Spark Client Configuration#

Set Spark Parameters For CLI#

The offline jobs of OpenMLDB are submitted as Spark jobs. Users can set default Spark parameters in TaskManager or set Spark parameters for each submission, and refer to Spark Configuration for more detailed configurations.
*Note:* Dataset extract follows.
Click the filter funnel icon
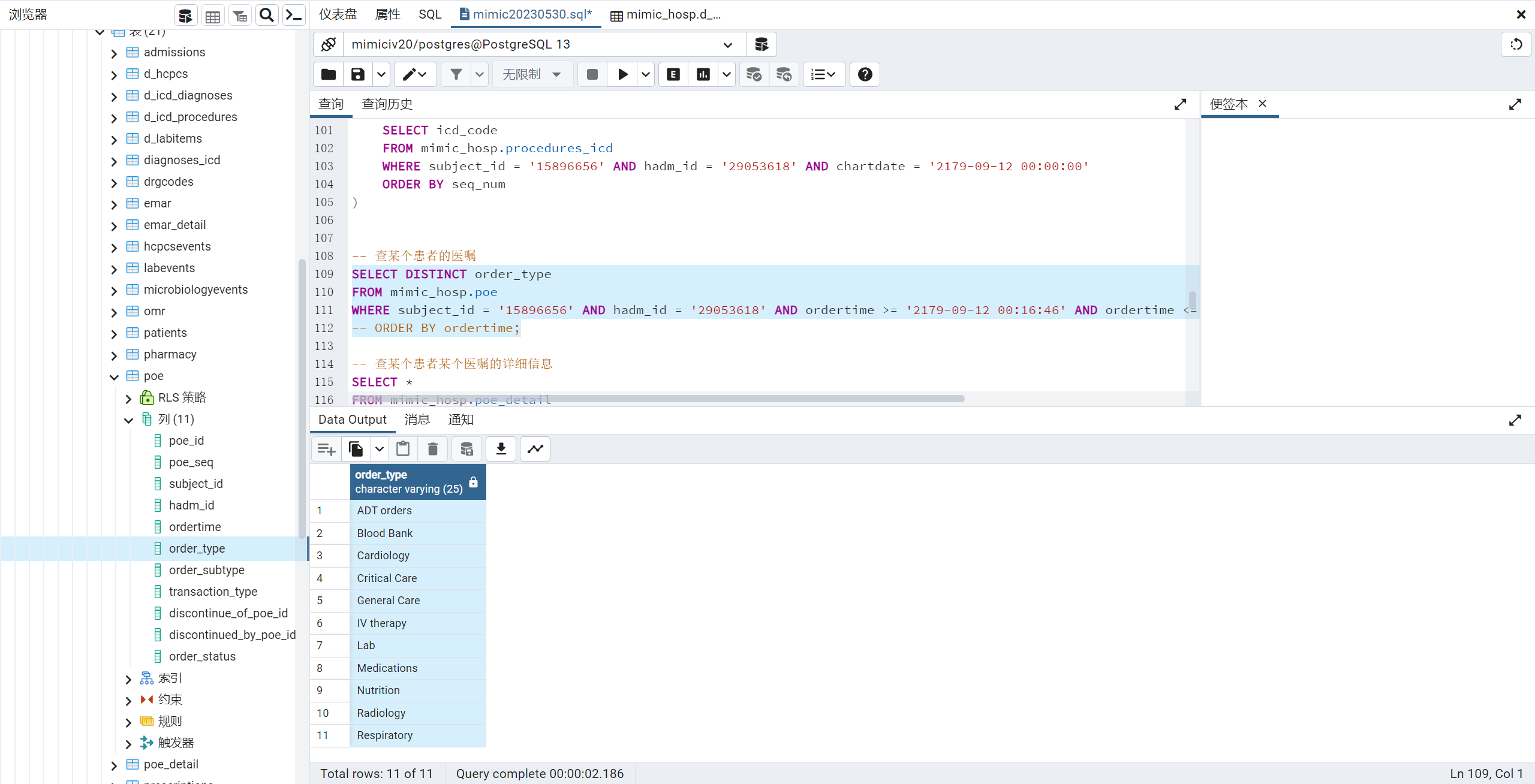This screenshot has height=784, width=1535. 456,74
If we want to set Spark parameters in SQL CLI, we can create the ini configuration file just like this.

[Spark]
spark.driver.extraJavaOptions=-Dfile.encoding=utf-8
spark.executor.extraJavaOptions=-Dfile.encoding=utf-8
spark.driver.cores=1
spark.default.parallelism=1
spark.driver.memory=4g
spark.driver.memoryOverhead=384
spark.driver.memoryOverheadFactor=0.10
spark.shuffle.compress=true
spark.files.maxPartitionBytes=134217728
spark.sql.shuffle.partitions=200

Take this for example if we save the configruation file as /work/openmldb/bin/spark.conf, we can start the SQL CLI with the parameter --spark_conf just like this.

./openmldb/bin/openmldb --zk_cluster=127.0.0.1:2181 --zk_root_path=/openmldb --role=sql_client --spark_conf=/work/openmldb/bin/spark.conf

If the configuration file does not exist or is incorrect, we will get errors when submiting the offline jobs.